= Your goal =
Copy the listing below word for word, from its first line through the line containing "coordinates (1417, 710).", including that line.
--- start Supplied data ---
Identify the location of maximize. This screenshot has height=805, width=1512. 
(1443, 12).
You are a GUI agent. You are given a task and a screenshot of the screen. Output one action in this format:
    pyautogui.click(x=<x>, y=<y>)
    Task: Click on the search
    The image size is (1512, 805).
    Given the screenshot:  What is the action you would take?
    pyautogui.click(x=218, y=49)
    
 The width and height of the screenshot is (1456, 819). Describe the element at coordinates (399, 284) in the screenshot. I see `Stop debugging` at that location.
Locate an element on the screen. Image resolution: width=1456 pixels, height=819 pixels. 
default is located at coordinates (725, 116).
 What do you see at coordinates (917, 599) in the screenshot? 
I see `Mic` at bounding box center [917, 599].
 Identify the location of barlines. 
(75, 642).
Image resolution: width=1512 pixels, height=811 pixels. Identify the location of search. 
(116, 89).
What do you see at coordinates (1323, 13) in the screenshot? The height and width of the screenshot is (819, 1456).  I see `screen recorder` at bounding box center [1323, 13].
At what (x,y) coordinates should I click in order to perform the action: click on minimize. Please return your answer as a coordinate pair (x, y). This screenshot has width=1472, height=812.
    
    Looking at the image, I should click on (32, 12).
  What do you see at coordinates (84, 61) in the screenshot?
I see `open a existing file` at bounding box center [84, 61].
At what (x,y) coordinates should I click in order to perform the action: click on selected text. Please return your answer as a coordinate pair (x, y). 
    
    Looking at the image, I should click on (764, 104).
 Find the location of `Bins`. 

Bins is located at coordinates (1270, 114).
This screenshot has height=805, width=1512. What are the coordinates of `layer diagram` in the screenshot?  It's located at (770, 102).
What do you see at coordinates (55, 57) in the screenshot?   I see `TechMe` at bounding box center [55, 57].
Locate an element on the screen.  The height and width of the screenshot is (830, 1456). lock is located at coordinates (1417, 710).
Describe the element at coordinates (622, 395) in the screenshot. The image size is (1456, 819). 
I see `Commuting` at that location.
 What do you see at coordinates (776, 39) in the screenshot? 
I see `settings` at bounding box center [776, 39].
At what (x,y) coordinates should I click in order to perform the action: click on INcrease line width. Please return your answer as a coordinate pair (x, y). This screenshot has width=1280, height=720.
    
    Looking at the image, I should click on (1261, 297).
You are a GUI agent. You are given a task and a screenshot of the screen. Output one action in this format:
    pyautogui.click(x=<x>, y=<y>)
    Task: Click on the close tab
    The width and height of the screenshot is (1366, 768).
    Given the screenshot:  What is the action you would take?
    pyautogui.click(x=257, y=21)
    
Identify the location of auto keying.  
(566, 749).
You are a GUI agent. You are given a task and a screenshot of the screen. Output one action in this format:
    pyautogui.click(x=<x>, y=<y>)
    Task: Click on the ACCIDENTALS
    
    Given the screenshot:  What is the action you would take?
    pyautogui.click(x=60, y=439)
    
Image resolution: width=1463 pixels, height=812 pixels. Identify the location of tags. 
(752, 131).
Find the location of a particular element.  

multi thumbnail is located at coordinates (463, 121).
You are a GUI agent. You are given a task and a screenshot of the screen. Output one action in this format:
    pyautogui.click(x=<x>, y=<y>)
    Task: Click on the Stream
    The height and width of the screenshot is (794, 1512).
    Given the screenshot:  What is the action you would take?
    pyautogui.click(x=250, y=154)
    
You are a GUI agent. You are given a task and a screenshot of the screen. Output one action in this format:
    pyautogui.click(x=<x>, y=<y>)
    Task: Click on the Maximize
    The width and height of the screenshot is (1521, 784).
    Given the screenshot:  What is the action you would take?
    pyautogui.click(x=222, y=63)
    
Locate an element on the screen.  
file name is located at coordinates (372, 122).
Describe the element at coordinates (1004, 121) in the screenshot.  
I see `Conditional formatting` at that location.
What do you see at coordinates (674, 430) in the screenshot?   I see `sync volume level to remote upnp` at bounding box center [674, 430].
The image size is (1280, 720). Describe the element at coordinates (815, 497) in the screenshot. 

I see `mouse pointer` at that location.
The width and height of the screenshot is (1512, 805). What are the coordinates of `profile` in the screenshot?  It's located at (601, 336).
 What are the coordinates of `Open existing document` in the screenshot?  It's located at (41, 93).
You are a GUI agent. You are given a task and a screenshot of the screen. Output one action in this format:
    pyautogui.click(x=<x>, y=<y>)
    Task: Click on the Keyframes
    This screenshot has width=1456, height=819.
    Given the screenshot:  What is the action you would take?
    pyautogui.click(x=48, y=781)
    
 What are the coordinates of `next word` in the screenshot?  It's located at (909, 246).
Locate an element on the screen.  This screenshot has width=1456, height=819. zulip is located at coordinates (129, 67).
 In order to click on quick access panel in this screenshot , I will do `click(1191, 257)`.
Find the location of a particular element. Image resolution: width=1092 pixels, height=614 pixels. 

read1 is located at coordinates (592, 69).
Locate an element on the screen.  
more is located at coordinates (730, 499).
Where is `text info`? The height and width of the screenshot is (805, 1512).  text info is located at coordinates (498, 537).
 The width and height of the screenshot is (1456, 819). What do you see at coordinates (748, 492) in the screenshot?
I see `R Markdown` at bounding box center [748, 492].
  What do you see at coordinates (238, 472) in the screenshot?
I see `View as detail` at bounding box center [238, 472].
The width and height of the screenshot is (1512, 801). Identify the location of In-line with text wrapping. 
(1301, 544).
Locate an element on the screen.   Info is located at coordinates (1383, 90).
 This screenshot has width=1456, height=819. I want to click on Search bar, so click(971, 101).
--- end Supplied data ---
= Written response =
Identify the location of maximize. This screenshot has height=805, width=1512. 
(1443, 12).
You are a GUI agent. You are given a task and a screenshot of the screen. Output one action in this format:
    pyautogui.click(x=<x>, y=<y>)
    Task: Click on the search
    The image size is (1512, 805).
    Given the screenshot:  What is the action you would take?
    pyautogui.click(x=218, y=49)
    
 The width and height of the screenshot is (1456, 819). Describe the element at coordinates (399, 284) in the screenshot. I see `Stop debugging` at that location.
Locate an element on the screen. Image resolution: width=1456 pixels, height=819 pixels. 
default is located at coordinates (725, 116).
 What do you see at coordinates (917, 599) in the screenshot? 
I see `Mic` at bounding box center [917, 599].
 Identify the location of barlines. 
(75, 642).
Image resolution: width=1512 pixels, height=811 pixels. Identify the location of search. 
(116, 89).
What do you see at coordinates (1323, 13) in the screenshot? The height and width of the screenshot is (819, 1456).  I see `screen recorder` at bounding box center [1323, 13].
At what (x,y) coordinates should I click in order to perform the action: click on minimize. Please return your answer as a coordinate pair (x, y). This screenshot has width=1472, height=812.
    
    Looking at the image, I should click on (32, 12).
  What do you see at coordinates (84, 61) in the screenshot?
I see `open a existing file` at bounding box center [84, 61].
At what (x,y) coordinates should I click in order to perform the action: click on selected text. Please return your answer as a coordinate pair (x, y). 
    
    Looking at the image, I should click on (764, 104).
 Find the location of `Bins`. 

Bins is located at coordinates (1270, 114).
This screenshot has height=805, width=1512. What are the coordinates of `layer diagram` in the screenshot?  It's located at (770, 102).
What do you see at coordinates (55, 57) in the screenshot?   I see `TechMe` at bounding box center [55, 57].
Locate an element on the screen.  The height and width of the screenshot is (830, 1456). lock is located at coordinates (1417, 710).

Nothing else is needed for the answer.